Farm Law Puts Iowa Farmers At Risk


by Sen. Chuck Grassley, of Iowa


 

As farmers wrap up spring planting, consider how strange the landscape would look to "windshield farmers" if just every other row was planted. While the mental picture may seem odd, it helps illustrate how critical farm exports are to Iowa farmers. That’s about how many soybean acres end up in overseas markets. Meanwhile, Iowa’s livestock producers export the equivalent of one out of every 10 cattle and hogs.

 

Iowa farmers are among the most efficient and productive food producers in the world. What isn’t consumed here at home must compete in overseas markets. America’s bounty feeds the world. And as a farm-state lawmaker, I want to see Iowa and Iowa farmers reap the economic benefits of our rich agricultural bounty.

 

According to the USDA, exports account for 20 to 30 percent of farm earnings. If an Iowa farm commodity suffered a retaliatory strike from one of our trading partners, it’s quite possible an Iowa farmer could have to make do with only three-fourths of the normal take-home pay.

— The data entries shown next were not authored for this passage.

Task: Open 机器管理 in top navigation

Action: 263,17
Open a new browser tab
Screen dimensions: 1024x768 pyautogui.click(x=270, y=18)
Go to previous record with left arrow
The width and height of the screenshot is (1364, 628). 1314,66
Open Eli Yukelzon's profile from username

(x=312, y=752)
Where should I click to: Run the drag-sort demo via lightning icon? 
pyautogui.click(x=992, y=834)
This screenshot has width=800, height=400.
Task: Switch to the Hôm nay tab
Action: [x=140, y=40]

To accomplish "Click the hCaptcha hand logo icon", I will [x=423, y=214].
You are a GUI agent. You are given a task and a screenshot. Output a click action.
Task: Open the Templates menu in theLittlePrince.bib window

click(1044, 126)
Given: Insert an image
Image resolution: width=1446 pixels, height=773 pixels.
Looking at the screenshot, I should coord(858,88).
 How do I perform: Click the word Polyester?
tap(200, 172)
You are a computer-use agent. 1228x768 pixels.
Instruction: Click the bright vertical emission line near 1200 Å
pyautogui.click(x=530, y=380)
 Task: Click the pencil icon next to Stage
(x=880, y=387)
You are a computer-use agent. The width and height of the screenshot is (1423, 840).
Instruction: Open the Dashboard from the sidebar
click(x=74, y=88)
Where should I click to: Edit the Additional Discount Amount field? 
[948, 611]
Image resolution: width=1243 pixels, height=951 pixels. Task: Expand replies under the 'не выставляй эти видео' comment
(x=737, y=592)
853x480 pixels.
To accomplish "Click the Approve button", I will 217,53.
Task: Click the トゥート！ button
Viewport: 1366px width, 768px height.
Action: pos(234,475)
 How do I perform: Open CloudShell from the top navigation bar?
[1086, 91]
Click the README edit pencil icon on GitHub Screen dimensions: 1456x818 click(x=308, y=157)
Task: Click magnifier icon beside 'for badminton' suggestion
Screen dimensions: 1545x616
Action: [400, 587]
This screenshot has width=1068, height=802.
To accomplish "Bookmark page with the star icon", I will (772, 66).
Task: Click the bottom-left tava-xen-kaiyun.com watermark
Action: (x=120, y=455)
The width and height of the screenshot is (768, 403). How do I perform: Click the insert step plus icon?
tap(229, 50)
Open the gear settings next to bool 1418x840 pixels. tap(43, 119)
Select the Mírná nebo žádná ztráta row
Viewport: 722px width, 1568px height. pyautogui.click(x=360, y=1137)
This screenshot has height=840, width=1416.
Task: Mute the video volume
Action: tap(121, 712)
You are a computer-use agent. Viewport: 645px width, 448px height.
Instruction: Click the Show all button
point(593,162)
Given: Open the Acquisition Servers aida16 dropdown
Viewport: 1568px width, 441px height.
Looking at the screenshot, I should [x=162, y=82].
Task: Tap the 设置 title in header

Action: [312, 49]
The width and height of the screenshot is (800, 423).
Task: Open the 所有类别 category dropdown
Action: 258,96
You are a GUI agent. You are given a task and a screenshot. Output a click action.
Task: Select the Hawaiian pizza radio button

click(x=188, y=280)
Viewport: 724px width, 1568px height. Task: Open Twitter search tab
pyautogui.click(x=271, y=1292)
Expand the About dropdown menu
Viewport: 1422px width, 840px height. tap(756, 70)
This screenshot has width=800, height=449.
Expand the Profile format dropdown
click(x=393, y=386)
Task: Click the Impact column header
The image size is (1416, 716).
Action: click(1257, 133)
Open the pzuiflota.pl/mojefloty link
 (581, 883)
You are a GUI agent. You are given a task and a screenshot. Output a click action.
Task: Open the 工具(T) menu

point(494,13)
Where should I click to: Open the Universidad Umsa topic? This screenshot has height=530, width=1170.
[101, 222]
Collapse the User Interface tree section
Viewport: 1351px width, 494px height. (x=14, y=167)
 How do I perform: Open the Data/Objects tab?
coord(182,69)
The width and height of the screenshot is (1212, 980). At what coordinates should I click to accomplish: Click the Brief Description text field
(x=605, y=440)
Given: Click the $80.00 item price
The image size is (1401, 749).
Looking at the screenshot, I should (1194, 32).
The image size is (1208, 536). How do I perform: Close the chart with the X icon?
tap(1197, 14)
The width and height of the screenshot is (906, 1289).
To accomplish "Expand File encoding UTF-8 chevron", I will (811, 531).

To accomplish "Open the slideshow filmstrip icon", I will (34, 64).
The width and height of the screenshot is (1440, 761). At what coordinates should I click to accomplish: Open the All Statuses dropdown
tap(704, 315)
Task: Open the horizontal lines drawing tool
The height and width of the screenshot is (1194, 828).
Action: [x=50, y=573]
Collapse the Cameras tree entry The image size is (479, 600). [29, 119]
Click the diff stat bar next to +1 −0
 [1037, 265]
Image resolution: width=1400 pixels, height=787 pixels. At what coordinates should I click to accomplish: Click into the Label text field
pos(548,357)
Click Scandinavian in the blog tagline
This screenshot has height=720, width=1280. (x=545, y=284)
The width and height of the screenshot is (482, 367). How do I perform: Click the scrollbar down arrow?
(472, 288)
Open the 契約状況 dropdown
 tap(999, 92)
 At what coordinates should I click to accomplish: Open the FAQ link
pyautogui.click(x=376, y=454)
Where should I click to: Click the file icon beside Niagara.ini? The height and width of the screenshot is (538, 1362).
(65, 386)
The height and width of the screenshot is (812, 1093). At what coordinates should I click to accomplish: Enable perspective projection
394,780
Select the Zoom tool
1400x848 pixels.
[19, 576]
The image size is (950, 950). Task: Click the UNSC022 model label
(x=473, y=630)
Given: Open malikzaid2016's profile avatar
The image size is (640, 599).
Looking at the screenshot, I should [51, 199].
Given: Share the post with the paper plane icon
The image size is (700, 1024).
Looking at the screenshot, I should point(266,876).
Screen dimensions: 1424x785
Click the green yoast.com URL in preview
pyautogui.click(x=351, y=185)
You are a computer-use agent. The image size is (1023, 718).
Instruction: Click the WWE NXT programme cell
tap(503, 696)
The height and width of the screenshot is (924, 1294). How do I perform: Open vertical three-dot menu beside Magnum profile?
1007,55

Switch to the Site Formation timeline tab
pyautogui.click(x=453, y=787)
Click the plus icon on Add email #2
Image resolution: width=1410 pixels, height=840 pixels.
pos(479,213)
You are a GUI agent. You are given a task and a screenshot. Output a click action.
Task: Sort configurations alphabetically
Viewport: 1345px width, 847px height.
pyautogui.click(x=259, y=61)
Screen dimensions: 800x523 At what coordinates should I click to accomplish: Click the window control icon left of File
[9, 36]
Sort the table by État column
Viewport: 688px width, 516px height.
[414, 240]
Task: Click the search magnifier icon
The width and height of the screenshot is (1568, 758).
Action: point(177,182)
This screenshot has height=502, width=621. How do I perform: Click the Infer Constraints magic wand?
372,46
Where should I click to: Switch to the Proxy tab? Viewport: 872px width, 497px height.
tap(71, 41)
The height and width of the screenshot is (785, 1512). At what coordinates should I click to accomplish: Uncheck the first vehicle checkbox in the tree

Most farmers who have closely followed the farm bill debate understand my vigorous opposition to the new six-year farm law signed in mid-May by the president. The detrimental impact created by the new farm law could crush what’s left of the institution called the family farm. During bicameral negotiations between House and Senate lawmakers, key pro-family farmer amendments I won during Senate debate were dropped. My efforts to cap federal farm payments to $275,000 and ban packer ownership of livestock were scrapped by the negotiators.

 

Another major shortcoming with the farm bill is its sure-fire failure to comply with international trade rules. The "safety net" in the new farm bill puts farmers at greater risk over the long term. Already our international trading partners are crying foul over the new U.S. farm bill. They say it will lead to excess production and depress worldwide market prices. A chorus of America’s leading farm export destinations, denounce the farm bill as blatant protectionism, accusing the U.S. of reneging on long-standing efforts to reduce world farm subsidies.

 

Iowa farmers can rest assured our trading partners won’t flinch at taking aim at Iowa-exported commodities for retaliation if the new farm law pays out more than the $19.1 billion annual farm subsidy limit established under world trade rules. This means that Iowa farmers stand to lose the most because Iowa has the most productive and efficient farmers in the world and we export our product to countries who need it most. There is nothing that says our current trading partners can’t go somewhere else to get the product they need. And once these exports markets are lost, they may be hard to regain. Countries like brazil, for example, stand ready to ship our trading partners all the soybeans our trading partners need if U.S. beans are no longer competitive due to retaliatory tariffs.

 

Whether it’s soymeal destined for the Philippines, poultry to Russia, corn syrup to Mexico or pork and soybeans to China, Iowa farmers are ripe targets for retaliation. Consider the sizable market share lost by Iowa beef producers who are shut out of the EU due to unfair trade barriers. Earlier this year, Russia banned U.S. poultry exports, and Mexico temporarily put the brakes on corn exports. Thanks to aggressive U.S. intervention, these trade bans were suspended. When China threatened to ban imports of a billion dollars worth of U.S. soybeans, our negotiators spent weeks of intensive negotiations to stop their move. And If the discriminatory tax on high-fructose corn syrup would have stuck, U.S. corn growers would stand to lose $66 million in corn sales and corn refiners an additional $244 million this year alone.

 

I’m confident in the agricultural products grown, raised and processed in Iowa. Our farm commodities and value-added agricultural products are high-quality and second-to-none. Let American farmers compete in every market for every sale and American farmers will reap the financial rewards.

 

The bottom line is Iowa farmers are export-dependent. In 2000, Iowa’s farm exports were valued at $3.4 billion, ranking second-highest in the country. And if the new farm program violates our international trade agreements, Iowa farmers will suffer the consequences. It’s that simple.

 

As the only working family farmer in the U.S. Senate, I understand the reluctance among farmers to depend on Washington for their livelihoods. Unfortunately, this farm bill deepens that dependence and doesn’t help to seek market-opening opportunities overseas. If we are found to be in violation of our trade agreements, it will be the Iowa family farmer who will be the first target for retaliation.